• **EXERCISE OBJECTIVE**
Keeping each line exactly as it is, output all of the records.

Data items:
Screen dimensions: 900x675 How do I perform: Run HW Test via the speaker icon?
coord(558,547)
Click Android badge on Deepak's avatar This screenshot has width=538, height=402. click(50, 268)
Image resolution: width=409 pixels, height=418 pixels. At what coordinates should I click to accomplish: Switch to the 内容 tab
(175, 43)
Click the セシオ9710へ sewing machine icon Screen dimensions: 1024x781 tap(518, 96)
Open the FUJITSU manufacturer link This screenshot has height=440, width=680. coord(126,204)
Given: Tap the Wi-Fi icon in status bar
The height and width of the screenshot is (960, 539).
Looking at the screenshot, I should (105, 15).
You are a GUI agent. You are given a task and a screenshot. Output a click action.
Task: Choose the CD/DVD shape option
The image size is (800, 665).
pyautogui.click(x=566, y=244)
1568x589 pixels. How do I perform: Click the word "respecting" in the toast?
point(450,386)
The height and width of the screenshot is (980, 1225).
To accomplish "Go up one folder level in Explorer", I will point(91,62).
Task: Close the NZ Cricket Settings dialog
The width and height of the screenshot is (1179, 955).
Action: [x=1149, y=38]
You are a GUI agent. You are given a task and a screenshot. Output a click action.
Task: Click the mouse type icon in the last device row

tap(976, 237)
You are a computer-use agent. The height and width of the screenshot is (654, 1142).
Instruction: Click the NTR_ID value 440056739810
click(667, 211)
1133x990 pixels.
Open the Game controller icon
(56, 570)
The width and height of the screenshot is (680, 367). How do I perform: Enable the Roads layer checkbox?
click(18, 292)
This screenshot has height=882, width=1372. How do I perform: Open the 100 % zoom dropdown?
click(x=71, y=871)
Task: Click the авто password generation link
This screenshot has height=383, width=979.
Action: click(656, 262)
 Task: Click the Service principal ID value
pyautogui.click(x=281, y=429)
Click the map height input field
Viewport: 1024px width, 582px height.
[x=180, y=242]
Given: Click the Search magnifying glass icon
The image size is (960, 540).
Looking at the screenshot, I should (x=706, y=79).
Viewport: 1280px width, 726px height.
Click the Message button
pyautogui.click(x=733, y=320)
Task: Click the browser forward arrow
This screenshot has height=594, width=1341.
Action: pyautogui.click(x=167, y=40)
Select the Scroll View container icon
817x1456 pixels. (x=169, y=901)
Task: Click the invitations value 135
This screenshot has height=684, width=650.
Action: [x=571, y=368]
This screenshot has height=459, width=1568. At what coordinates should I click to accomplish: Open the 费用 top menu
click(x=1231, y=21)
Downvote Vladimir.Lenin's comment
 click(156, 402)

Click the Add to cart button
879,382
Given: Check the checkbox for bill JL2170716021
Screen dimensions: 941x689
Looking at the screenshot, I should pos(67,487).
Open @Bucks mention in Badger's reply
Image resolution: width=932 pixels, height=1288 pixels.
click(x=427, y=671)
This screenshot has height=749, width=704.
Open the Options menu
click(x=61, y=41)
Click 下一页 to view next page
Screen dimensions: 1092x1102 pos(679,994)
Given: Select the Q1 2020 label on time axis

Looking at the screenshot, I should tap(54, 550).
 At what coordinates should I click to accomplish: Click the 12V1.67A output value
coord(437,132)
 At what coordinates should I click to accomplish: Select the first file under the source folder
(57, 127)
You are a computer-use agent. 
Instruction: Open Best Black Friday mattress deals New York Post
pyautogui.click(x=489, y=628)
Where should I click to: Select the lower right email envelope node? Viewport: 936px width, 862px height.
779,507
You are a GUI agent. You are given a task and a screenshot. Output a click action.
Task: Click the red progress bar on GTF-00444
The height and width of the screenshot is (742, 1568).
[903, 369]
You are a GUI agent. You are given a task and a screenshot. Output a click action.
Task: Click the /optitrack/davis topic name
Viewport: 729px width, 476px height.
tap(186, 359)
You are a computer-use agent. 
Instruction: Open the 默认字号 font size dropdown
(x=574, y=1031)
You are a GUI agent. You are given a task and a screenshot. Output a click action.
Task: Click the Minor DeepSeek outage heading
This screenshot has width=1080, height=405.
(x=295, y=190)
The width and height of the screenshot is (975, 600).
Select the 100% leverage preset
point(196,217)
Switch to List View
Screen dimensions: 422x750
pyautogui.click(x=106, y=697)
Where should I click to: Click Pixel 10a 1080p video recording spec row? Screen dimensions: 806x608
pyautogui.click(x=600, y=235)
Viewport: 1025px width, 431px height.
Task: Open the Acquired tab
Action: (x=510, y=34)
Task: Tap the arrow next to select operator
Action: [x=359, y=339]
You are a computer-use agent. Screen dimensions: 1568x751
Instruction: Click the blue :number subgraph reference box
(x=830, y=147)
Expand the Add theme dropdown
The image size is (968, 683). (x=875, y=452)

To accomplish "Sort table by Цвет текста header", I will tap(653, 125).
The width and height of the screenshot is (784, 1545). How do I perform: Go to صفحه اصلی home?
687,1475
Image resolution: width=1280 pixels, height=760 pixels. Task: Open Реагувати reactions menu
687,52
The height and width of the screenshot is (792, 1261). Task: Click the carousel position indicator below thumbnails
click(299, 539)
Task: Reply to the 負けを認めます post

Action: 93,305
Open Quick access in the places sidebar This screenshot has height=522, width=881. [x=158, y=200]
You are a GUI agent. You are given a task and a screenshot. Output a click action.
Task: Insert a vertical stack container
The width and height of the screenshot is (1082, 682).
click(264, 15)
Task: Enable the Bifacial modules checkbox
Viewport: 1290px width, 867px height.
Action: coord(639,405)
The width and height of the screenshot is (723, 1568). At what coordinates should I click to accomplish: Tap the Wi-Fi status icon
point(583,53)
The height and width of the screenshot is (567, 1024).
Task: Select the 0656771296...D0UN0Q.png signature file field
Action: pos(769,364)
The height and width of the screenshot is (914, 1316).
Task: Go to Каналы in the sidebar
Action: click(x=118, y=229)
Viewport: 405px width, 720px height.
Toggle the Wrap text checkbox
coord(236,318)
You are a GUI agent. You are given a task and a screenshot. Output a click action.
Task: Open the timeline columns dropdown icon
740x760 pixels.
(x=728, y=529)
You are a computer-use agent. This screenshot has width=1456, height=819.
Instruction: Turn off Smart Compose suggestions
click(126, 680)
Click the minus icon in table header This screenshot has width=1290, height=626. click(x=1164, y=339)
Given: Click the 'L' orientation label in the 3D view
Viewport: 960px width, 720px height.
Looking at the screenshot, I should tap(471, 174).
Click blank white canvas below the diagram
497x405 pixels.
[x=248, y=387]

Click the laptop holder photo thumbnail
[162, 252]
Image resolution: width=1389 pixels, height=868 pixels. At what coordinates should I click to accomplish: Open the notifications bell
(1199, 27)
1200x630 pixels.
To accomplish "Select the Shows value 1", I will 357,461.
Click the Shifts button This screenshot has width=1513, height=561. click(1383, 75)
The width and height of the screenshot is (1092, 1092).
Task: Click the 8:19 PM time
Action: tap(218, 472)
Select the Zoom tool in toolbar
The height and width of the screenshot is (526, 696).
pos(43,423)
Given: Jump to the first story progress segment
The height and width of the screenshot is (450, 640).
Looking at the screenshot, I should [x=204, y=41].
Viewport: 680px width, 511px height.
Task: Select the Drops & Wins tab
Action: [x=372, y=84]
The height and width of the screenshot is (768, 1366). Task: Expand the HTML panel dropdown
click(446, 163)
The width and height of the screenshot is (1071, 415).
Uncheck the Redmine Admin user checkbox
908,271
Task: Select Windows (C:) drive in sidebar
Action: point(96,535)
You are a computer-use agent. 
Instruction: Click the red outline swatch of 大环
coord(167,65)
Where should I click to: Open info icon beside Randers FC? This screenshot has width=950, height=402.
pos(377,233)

• **TASK RESPONSE**
Screen dimensions: 900x675 How do I perform: Run HW Test via the speaker icon?
coord(558,547)
Click Android badge on Deepak's avatar This screenshot has width=538, height=402. click(50, 268)
Image resolution: width=409 pixels, height=418 pixels. At what coordinates should I click to accomplish: Switch to the 内容 tab
(175, 43)
Click the セシオ9710へ sewing machine icon Screen dimensions: 1024x781 tap(518, 96)
Open the FUJITSU manufacturer link This screenshot has height=440, width=680. coord(126,204)
Given: Tap the Wi-Fi icon in status bar
The height and width of the screenshot is (960, 539).
Looking at the screenshot, I should (105, 15).
You are a GUI agent. You are given a task and a screenshot. Output a click action.
Task: Choose the CD/DVD shape option
The image size is (800, 665).
pyautogui.click(x=566, y=244)
1568x589 pixels. How do I perform: Click the word "respecting" in the toast?
point(450,386)
The height and width of the screenshot is (980, 1225).
To accomplish "Go up one folder level in Explorer", I will point(91,62).
Task: Close the NZ Cricket Settings dialog
The width and height of the screenshot is (1179, 955).
Action: [x=1149, y=38]
You are a GUI agent. You are given a task and a screenshot. Output a click action.
Task: Click the mouse type icon in the last device row

tap(976, 237)
You are a computer-use agent. The height and width of the screenshot is (654, 1142).
Instruction: Click the NTR_ID value 440056739810
click(667, 211)
1133x990 pixels.
Open the Game controller icon
(56, 570)
The width and height of the screenshot is (680, 367). How do I perform: Enable the Roads layer checkbox?
click(18, 292)
This screenshot has height=882, width=1372. How do I perform: Open the 100 % zoom dropdown?
click(x=71, y=871)
Task: Click the авто password generation link
This screenshot has height=383, width=979.
Action: click(656, 262)
 Task: Click the Service principal ID value
pyautogui.click(x=281, y=429)
Click the map height input field
Viewport: 1024px width, 582px height.
[x=180, y=242]
Given: Click the Search magnifying glass icon
The image size is (960, 540).
Looking at the screenshot, I should (x=706, y=79).
Viewport: 1280px width, 726px height.
Click the Message button
pyautogui.click(x=733, y=320)
Task: Click the browser forward arrow
This screenshot has height=594, width=1341.
Action: pyautogui.click(x=167, y=40)
Select the Scroll View container icon
817x1456 pixels. (x=169, y=901)
Task: Click the invitations value 135
This screenshot has height=684, width=650.
Action: [x=571, y=368]
This screenshot has height=459, width=1568. At what coordinates should I click to accomplish: Open the 费用 top menu
click(x=1231, y=21)
Downvote Vladimir.Lenin's comment
 click(156, 402)

Click the Add to cart button
879,382
Given: Check the checkbox for bill JL2170716021
Screen dimensions: 941x689
Looking at the screenshot, I should pos(67,487).
Open @Bucks mention in Badger's reply
Image resolution: width=932 pixels, height=1288 pixels.
click(x=427, y=671)
This screenshot has height=749, width=704.
Open the Options menu
click(x=61, y=41)
Click 下一页 to view next page
Screen dimensions: 1092x1102 pos(679,994)
Given: Select the Q1 2020 label on time axis

Looking at the screenshot, I should tap(54, 550).
 At what coordinates should I click to accomplish: Click the 12V1.67A output value
coord(437,132)
 At what coordinates should I click to accomplish: Select the first file under the source folder
(57, 127)
You are a computer-use agent. 
Instruction: Open Best Black Friday mattress deals New York Post
pyautogui.click(x=489, y=628)
Where should I click to: Select the lower right email envelope node? Viewport: 936px width, 862px height.
779,507
You are a GUI agent. You are given a task and a screenshot. Output a click action.
Task: Click the red progress bar on GTF-00444
The height and width of the screenshot is (742, 1568).
[903, 369]
You are a GUI agent. You are given a task and a screenshot. Output a click action.
Task: Click the /optitrack/davis topic name
Viewport: 729px width, 476px height.
tap(186, 359)
You are a computer-use agent. 
Instruction: Open the 默认字号 font size dropdown
(x=574, y=1031)
You are a GUI agent. You are given a task and a screenshot. Output a click action.
Task: Click the Minor DeepSeek outage heading
This screenshot has width=1080, height=405.
(x=295, y=190)
The width and height of the screenshot is (975, 600).
Select the 100% leverage preset
point(196,217)
Switch to List View
Screen dimensions: 422x750
pyautogui.click(x=106, y=697)
Where should I click to: Click Pixel 10a 1080p video recording spec row? Screen dimensions: 806x608
pyautogui.click(x=600, y=235)
Viewport: 1025px width, 431px height.
Task: Open the Acquired tab
Action: (x=510, y=34)
Task: Tap the arrow next to select operator
Action: [x=359, y=339]
You are a computer-use agent. Screen dimensions: 1568x751
Instruction: Click the blue :number subgraph reference box
(x=830, y=147)
Expand the Add theme dropdown
The image size is (968, 683). (x=875, y=452)

To accomplish "Sort table by Цвет текста header", I will tap(653, 125).
The width and height of the screenshot is (784, 1545). How do I perform: Go to صفحه اصلی home?
687,1475
Image resolution: width=1280 pixels, height=760 pixels. Task: Open Реагувати reactions menu
687,52
The height and width of the screenshot is (792, 1261). Task: Click the carousel position indicator below thumbnails
click(299, 539)
Task: Reply to the 負けを認めます post

Action: 93,305
Open Quick access in the places sidebar This screenshot has height=522, width=881. [x=158, y=200]
You are a GUI agent. You are given a task and a screenshot. Output a click action.
Task: Insert a vertical stack container
The width and height of the screenshot is (1082, 682).
click(264, 15)
Task: Enable the Bifacial modules checkbox
Viewport: 1290px width, 867px height.
Action: coord(639,405)
The width and height of the screenshot is (723, 1568). At what coordinates should I click to accomplish: Tap the Wi-Fi status icon
point(583,53)
The height and width of the screenshot is (567, 1024).
Task: Select the 0656771296...D0UN0Q.png signature file field
Action: pos(769,364)
The height and width of the screenshot is (914, 1316).
Task: Go to Каналы in the sidebar
Action: click(x=118, y=229)
Viewport: 405px width, 720px height.
Toggle the Wrap text checkbox
coord(236,318)
You are a GUI agent. You are given a task and a screenshot. Output a click action.
Task: Open the timeline columns dropdown icon
740x760 pixels.
(x=728, y=529)
You are a computer-use agent. This screenshot has width=1456, height=819.
Instruction: Turn off Smart Compose suggestions
click(126, 680)
Click the minus icon in table header This screenshot has width=1290, height=626. click(x=1164, y=339)
Given: Click the 'L' orientation label in the 3D view
Viewport: 960px width, 720px height.
Looking at the screenshot, I should tap(471, 174).
Click blank white canvas below the diagram
497x405 pixels.
[x=248, y=387]

Click the laptop holder photo thumbnail
[162, 252]
Image resolution: width=1389 pixels, height=868 pixels. At what coordinates should I click to accomplish: Open the notifications bell
(1199, 27)
1200x630 pixels.
To accomplish "Select the Shows value 1", I will 357,461.
Click the Shifts button This screenshot has width=1513, height=561. click(1383, 75)
The width and height of the screenshot is (1092, 1092).
Task: Click the 8:19 PM time
Action: tap(218, 472)
Select the Zoom tool in toolbar
The height and width of the screenshot is (526, 696).
pos(43,423)
Given: Jump to the first story progress segment
The height and width of the screenshot is (450, 640).
Looking at the screenshot, I should [x=204, y=41].
Viewport: 680px width, 511px height.
Task: Select the Drops & Wins tab
Action: [x=372, y=84]
The height and width of the screenshot is (768, 1366). Task: Expand the HTML panel dropdown
click(446, 163)
The width and height of the screenshot is (1071, 415).
Uncheck the Redmine Admin user checkbox
908,271
Task: Select Windows (C:) drive in sidebar
Action: point(96,535)
You are a computer-use agent. 
Instruction: Click the red outline swatch of 大环
coord(167,65)
Where should I click to: Open info icon beside Randers FC? This screenshot has width=950, height=402.
pos(377,233)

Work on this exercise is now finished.